Mireya shrugged. "Me neither. But it's good for the trip ahead, and it's a Christmas tradition for some. You miss them, don't you?" she added when Marty shivered.

He shivered again. "It's gonna be the second Christmas without them." He took the piece of fruitcake that Mireya offered him and, with tears in his eyes, took a small bite. "My brother and I didn't like fruitcake, but Mom did."

Mireya rubbed his back, then picked up a bar of a milky sweet bar loaded with nuts and broke off a piece. "Here," she offered. "This was more traditional back at my house."

Marty took a careful bite. It was tough at first, cracking on his teeth, but it was sweet and chewy. The taste was completely different from the fruitcake. "What's this?" he asked.

"Turrón. Nougat, I think it's known here. Mami used to buy that and assorted nuts for Christmas. Didn't like it at first, but I grew up to it. I also miss my mom too, you know."

Marty managed a small smile and took another bite. "I think I like this better."

"Good! Get ready. We're gonna keep on the trail, see if we can find what's causing the ruckus today."

--

It was after one in the afternoon, and they were deep in the forest when Mireya stopped Marty. "What's that?" he asked as the growl echoed again. "A bear?"

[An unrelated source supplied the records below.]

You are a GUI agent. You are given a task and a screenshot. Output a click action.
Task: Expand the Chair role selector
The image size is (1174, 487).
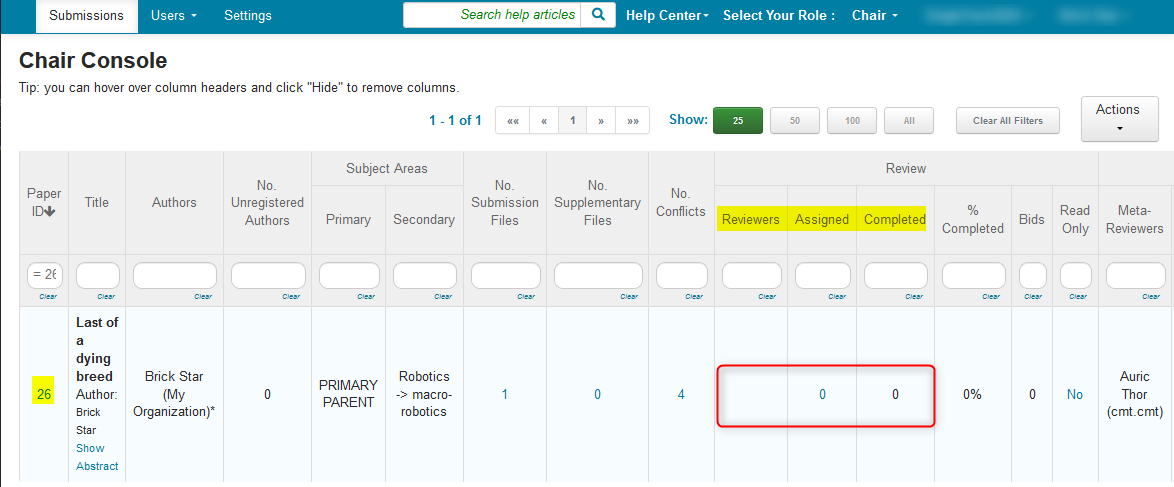875,16
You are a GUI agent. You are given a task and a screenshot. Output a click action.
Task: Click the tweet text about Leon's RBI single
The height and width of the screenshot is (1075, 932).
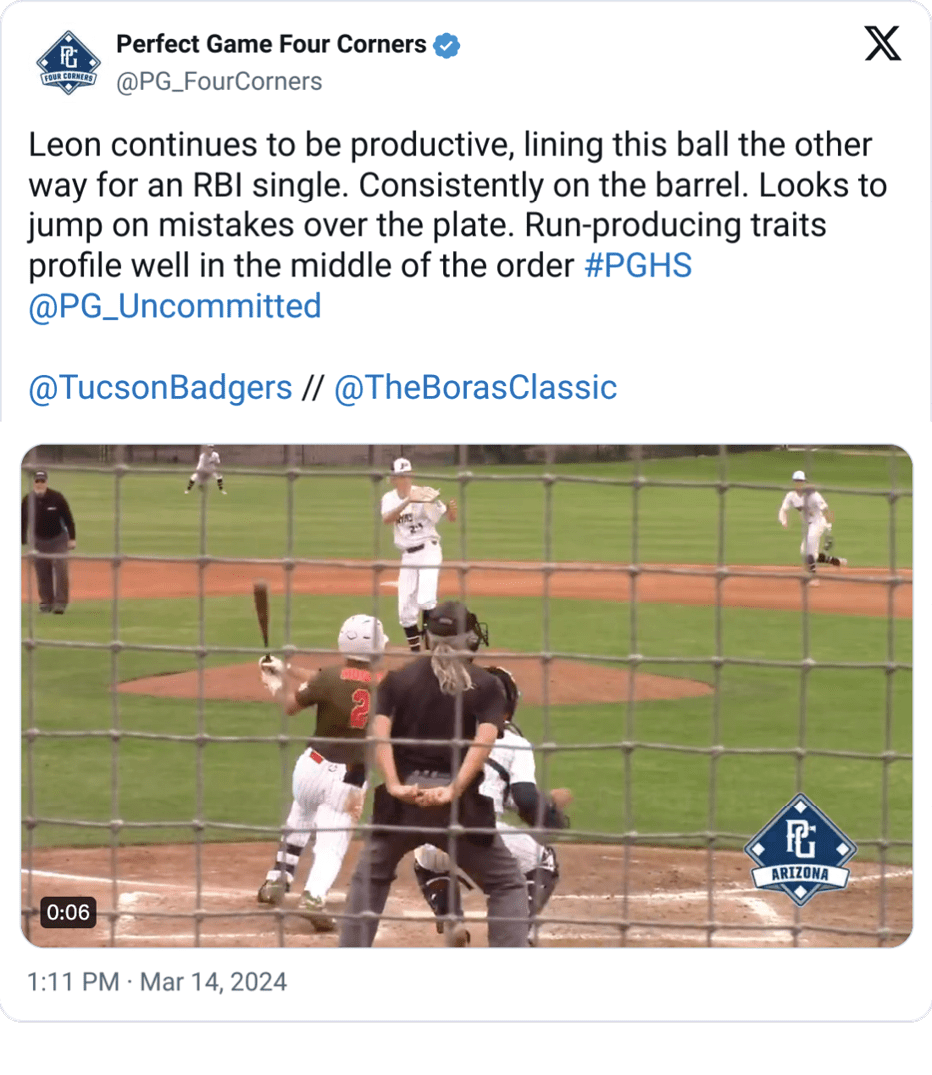pyautogui.click(x=450, y=205)
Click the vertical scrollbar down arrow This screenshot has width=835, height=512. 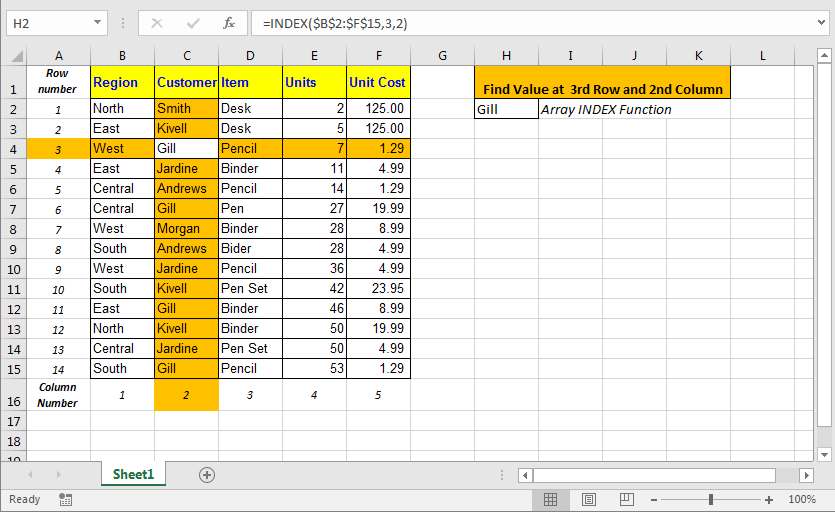click(x=824, y=454)
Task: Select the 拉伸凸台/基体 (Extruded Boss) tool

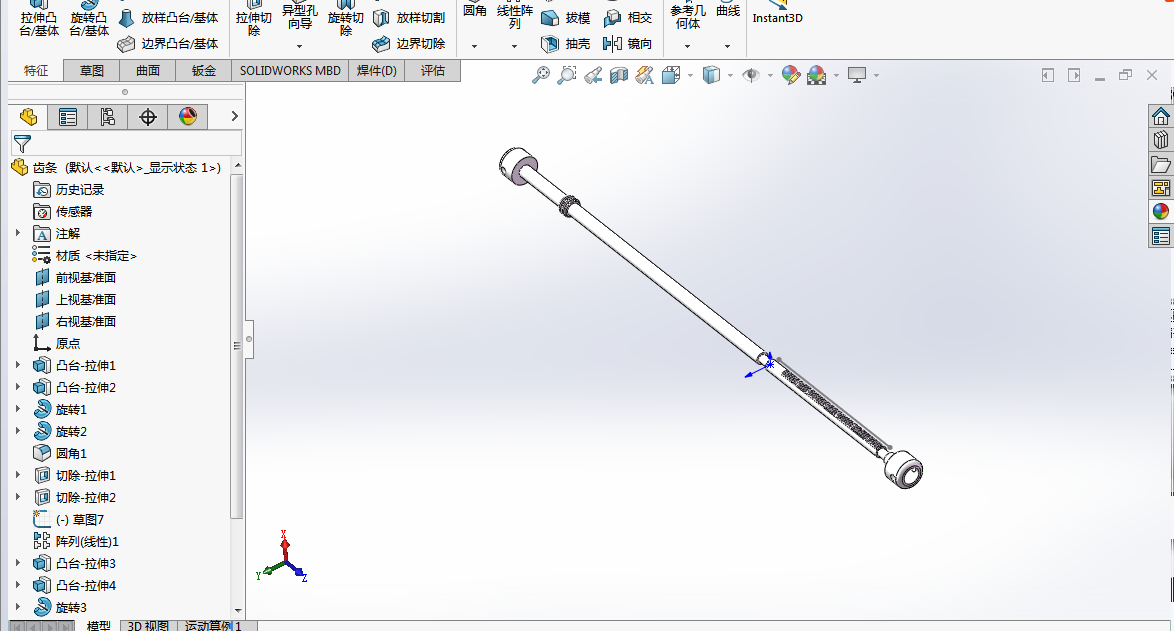Action: click(x=38, y=17)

Mireya only said, "Follow me, make no sound, and don't do something stupid."

Marty trailed her close as Mireya picked her way between the close-growing trees and through overgrown bushes and grass. She angled in toward the sounds rather than plunging straight for them, then slowed up and stopped short as the trees thinned suddenly into a clearing. She sniffed at the air. Blood, she thought. Fresh. She glanced at Marty, but he only blinked back. He doesn't smell it, or doesn't know what it is.

"Stay here," she told Marty as she felt at her pockets for a spare magazine. "Be ready to run. Without me if I can't follow."

"But--"

"What did I say, kiddo? No questioning!" Marty made a face, but nodded.

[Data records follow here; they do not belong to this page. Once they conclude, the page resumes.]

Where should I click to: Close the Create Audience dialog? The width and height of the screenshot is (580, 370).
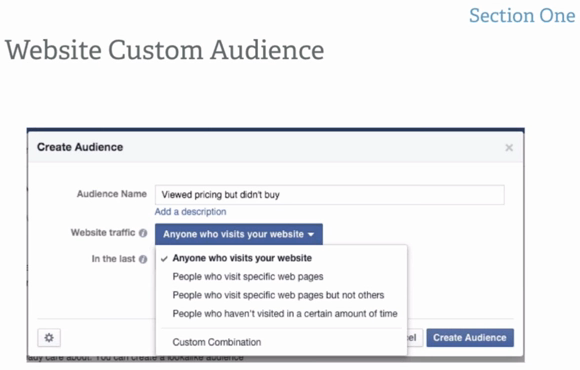[509, 148]
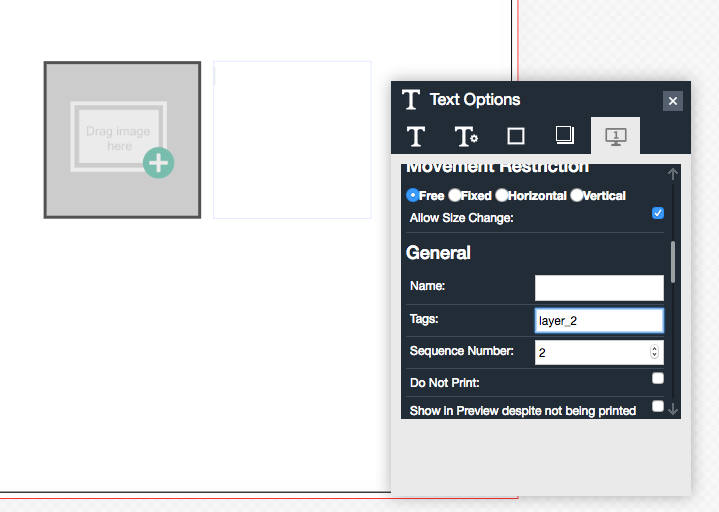Open the text settings tab with gear
The height and width of the screenshot is (512, 719).
(466, 136)
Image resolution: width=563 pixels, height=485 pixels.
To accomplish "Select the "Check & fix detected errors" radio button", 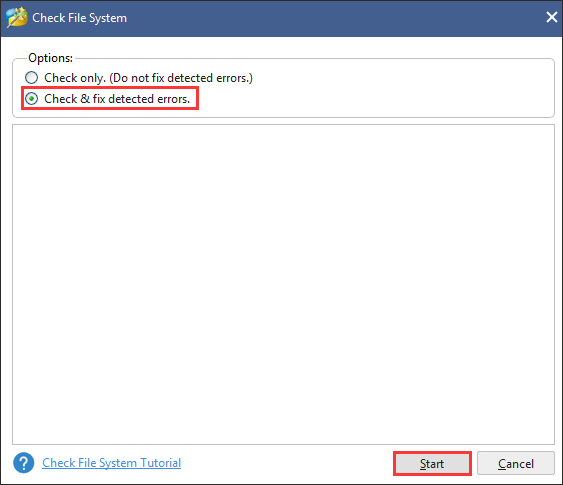I will [32, 98].
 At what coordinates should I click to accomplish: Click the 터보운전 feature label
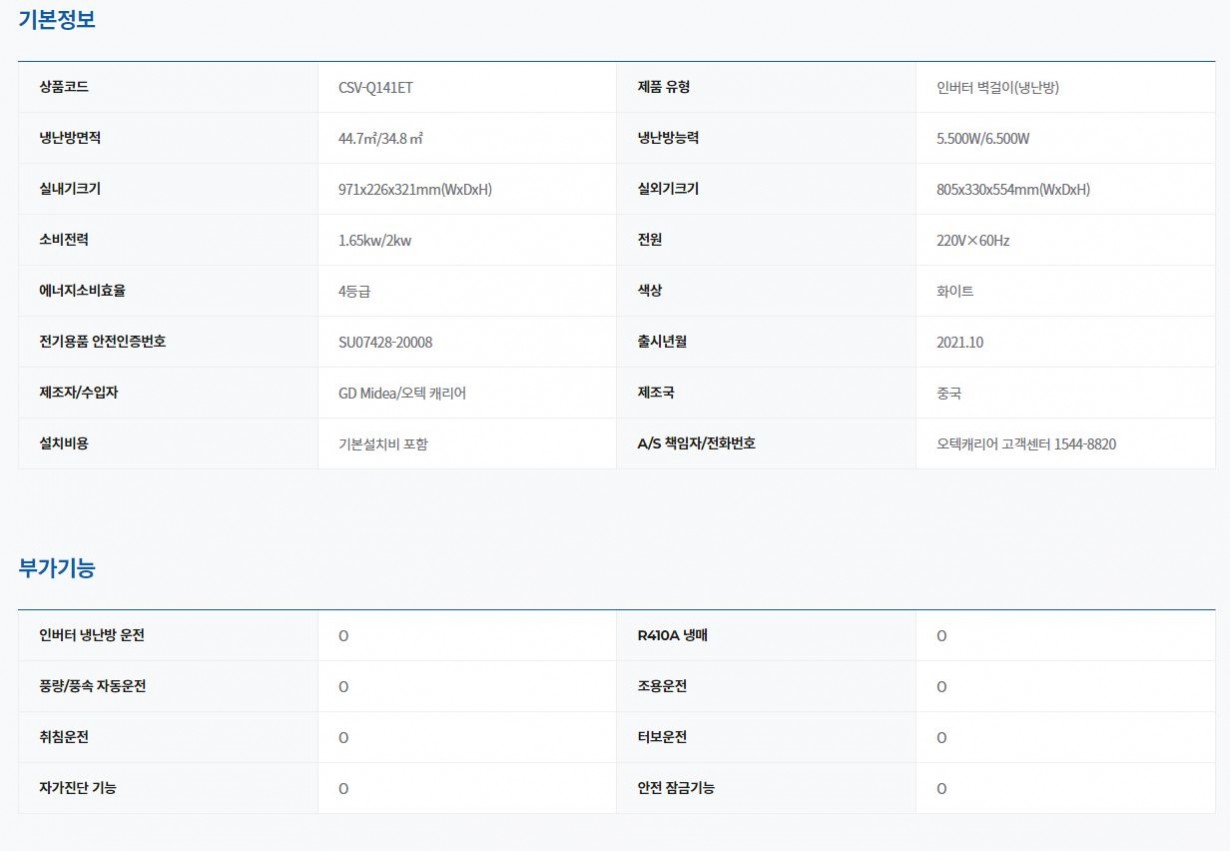(x=662, y=738)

Mireya made the sign of the cross as she stepped into the clearing, her rifle at the ready. The ground sloped down – they were on a shallow hillside – and she paused warily at the sight of three humps of brown fur nestled in the dead grass.

They were bears. Dead bears, and dying. Two had been torn almost asunder, ripped open from the neck to the belly in a single, tearing blow. The third was still alive, wallowing on its back, its shallow breath coming in painful heaves. A vicious gash had opened its belly, and its pink guts showed. Poor thing will die horribly, Mireya thought.

She had no time to wonder that bears were out and active when they should have been hibernating before she saw a fourth bear, on the other side of the clearing, rear up onto his hind legs and roar into the forest. Its back was to her, and Mireya kept a wary eye on the enraged grizzly as she crept back up the hillside the way she'd come. She knelt behind a cluster of small, half-buried boulders and lowered her rifle. But she didn't train it on the bear, for that wasn't what she was frightened of.

Whatever had attacked this family had claws as sharp and long as hunting knives, with enough strength to tear open two fully grown grizzlies in a single blow. Worse, it would have had to stand on two legs.

So it was probably not another bear. Nor would it be wolves, which hunt in packs and avoid bears. Mireya couldn't help gulping as she pondered then discarded all the obvious, and least dangerous, possibilities.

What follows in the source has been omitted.